Hikaru stunned by “garbage” chess cheating allegations after blitz rating record
Kick streamer and Chess grandmaster Hikaru Nakamura has found himself at the center of a new controversy following his record-breaking performance on Chess.com.
Vladimir Kramnik, another chess grandmaster, has taken to his Chess.com profile to seemingly accuse Hikaru of cheating in a cryptic message.
Kramnik references an individual’s extraordinary performance in three-minute blitz games and shares statistics that he believes many would find “interesting.” The post clearly points toward Hikaru’s performances of late and raises cheating concerns and allegations.
Hikaru, who recently set a new all-time Chess.com Blitz rating record, has now responded to the accusations after yet another grandmaster, Ian Nepomniachtchi, tweeted a screenshot of Kramnik’s message, adding fuel to the fire.
Hikaru immediately questioned the intent behind Kramnik’s profile update and Nepomniachtchi’s tweet, labeling them as “garbage.”
“Vladimir appears to be referencing my record…is he really accusing me of cheating?” Hikaru tweeted. “[Ian Nepomniachtchi] are you jumping on this accusation as well by tweeting this garbage??”
Hikaru is regarded as one of the top chess players in the world and is best known for his rapid and blitz chess skills. The accusation comes just days after Hikaru shattered the Chess.com blitz rating record, achieving a new high of 3336, surpassing his previous record.
Hikaru’s chess knowledge and ability are so incredible that even popular streamer Tyler1, who has turned to Chess.com in recent months, hilariously reacted to his puzzle-solving skills in a viral video.

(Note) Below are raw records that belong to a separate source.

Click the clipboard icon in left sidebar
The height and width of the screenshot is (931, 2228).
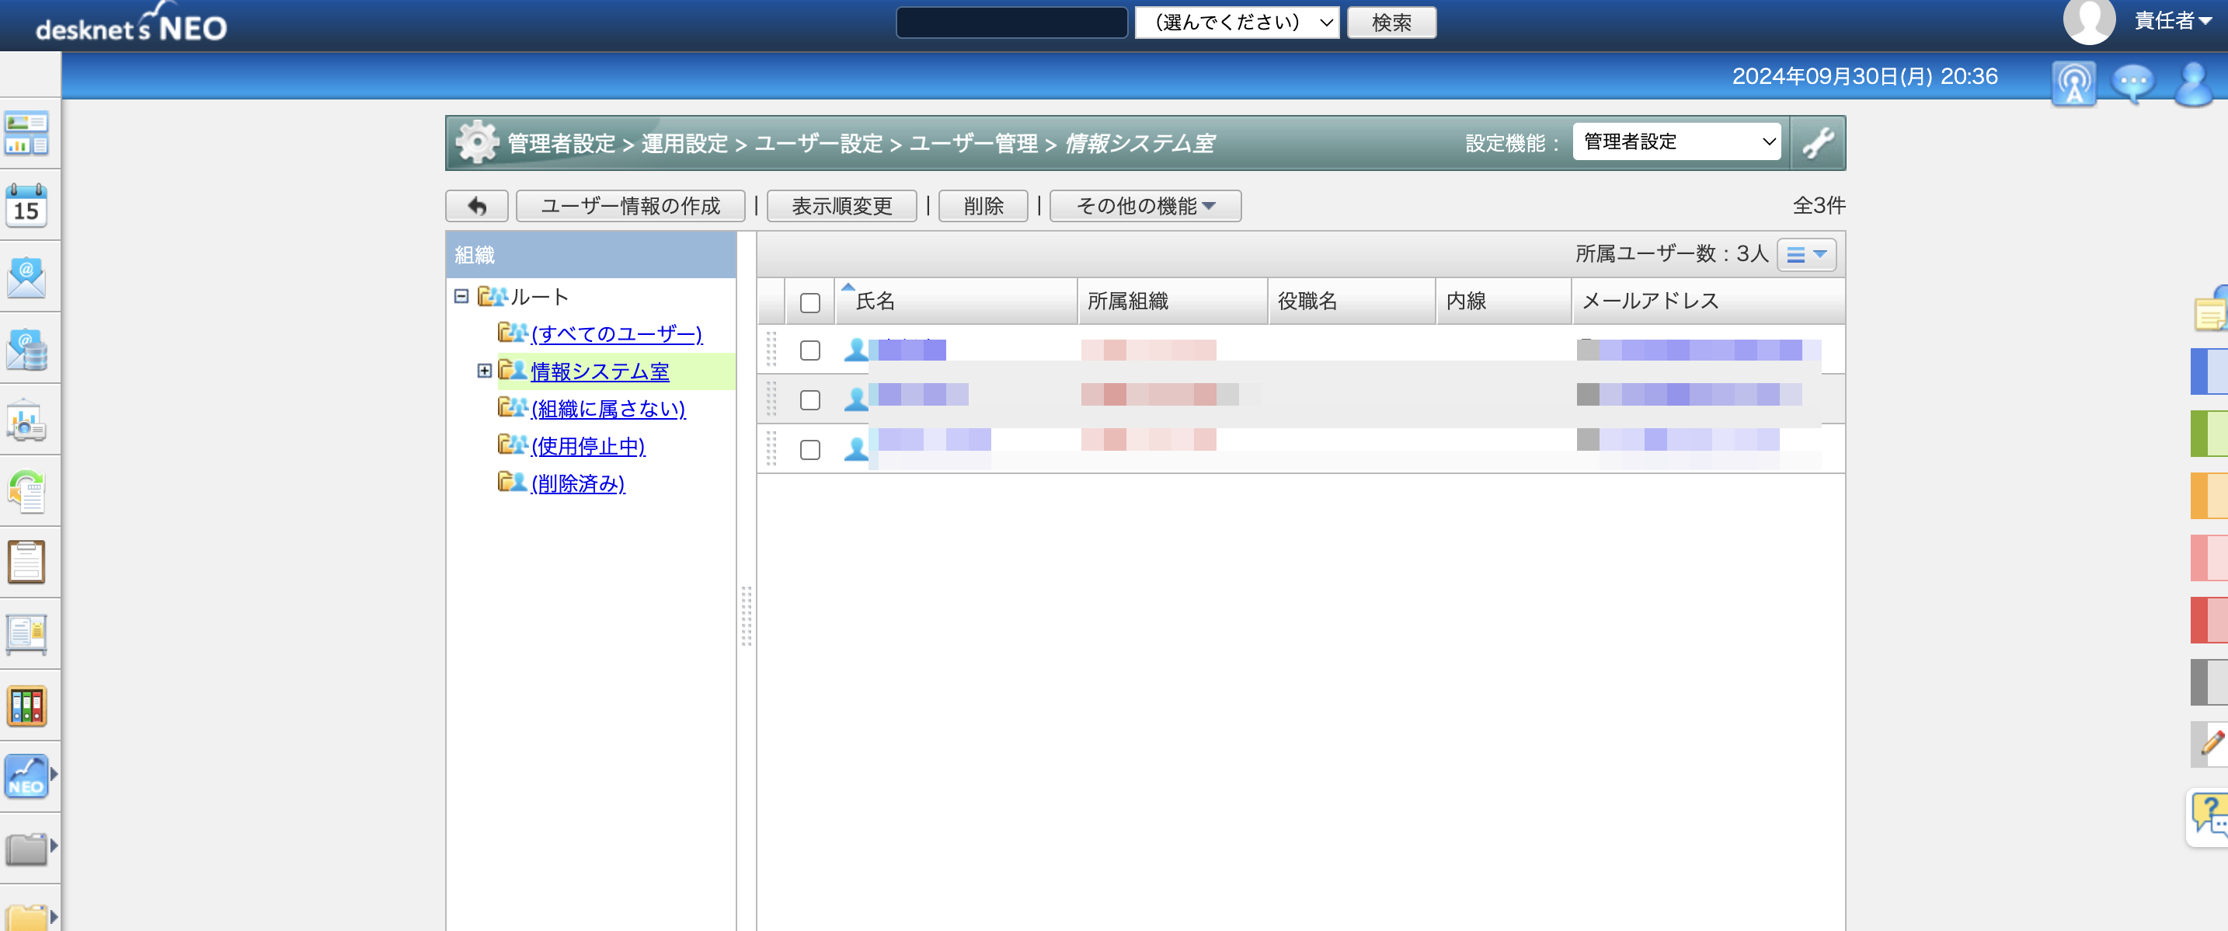pyautogui.click(x=27, y=562)
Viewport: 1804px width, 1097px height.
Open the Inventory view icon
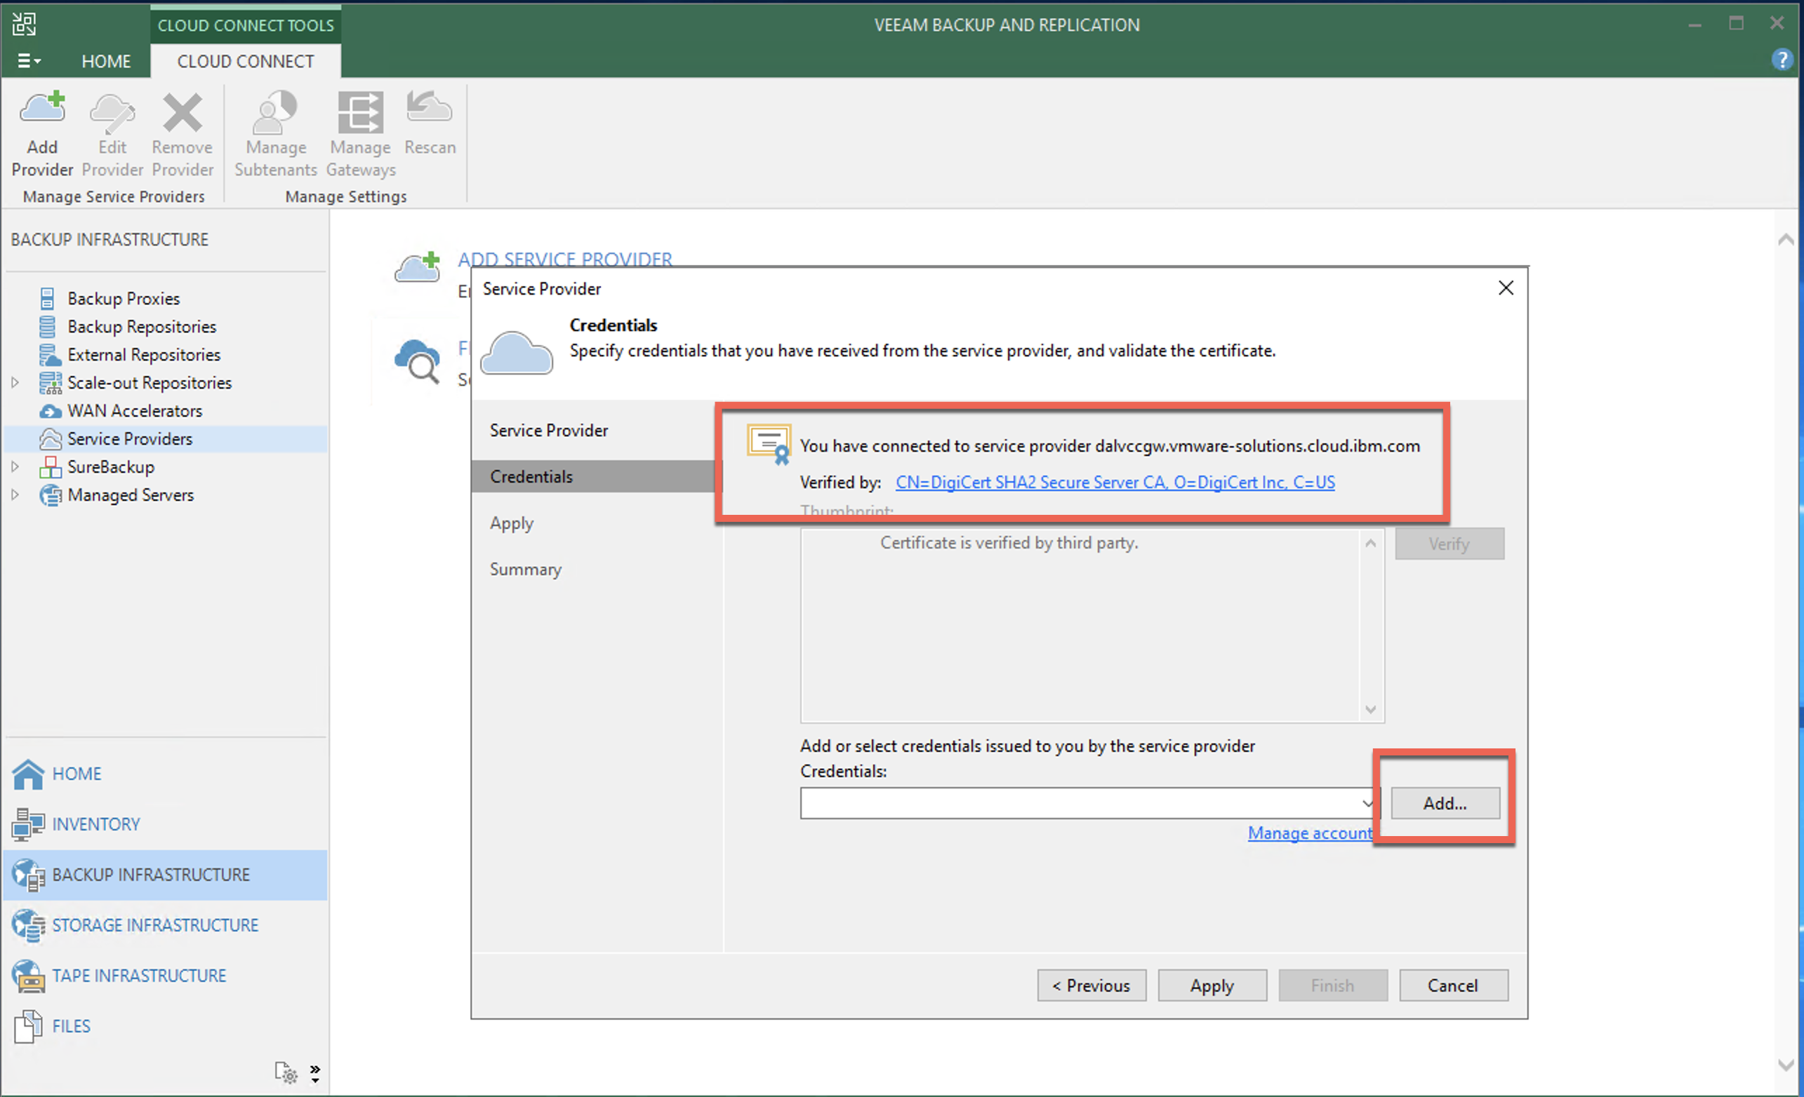(28, 824)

This isn’t the first time Kramnik has publicly accused a player of cheating, having previously announced that he’ll boycott Chess.com after stating the site harbors “obvious cheaters” following a defeat to Hans Niemann.
Much like this time, Kramnik used his Chess.com profile to seemingly accuse Niemann of cheating non-directly before stating, “I promise I will continue trying my best to save chess from this disease.”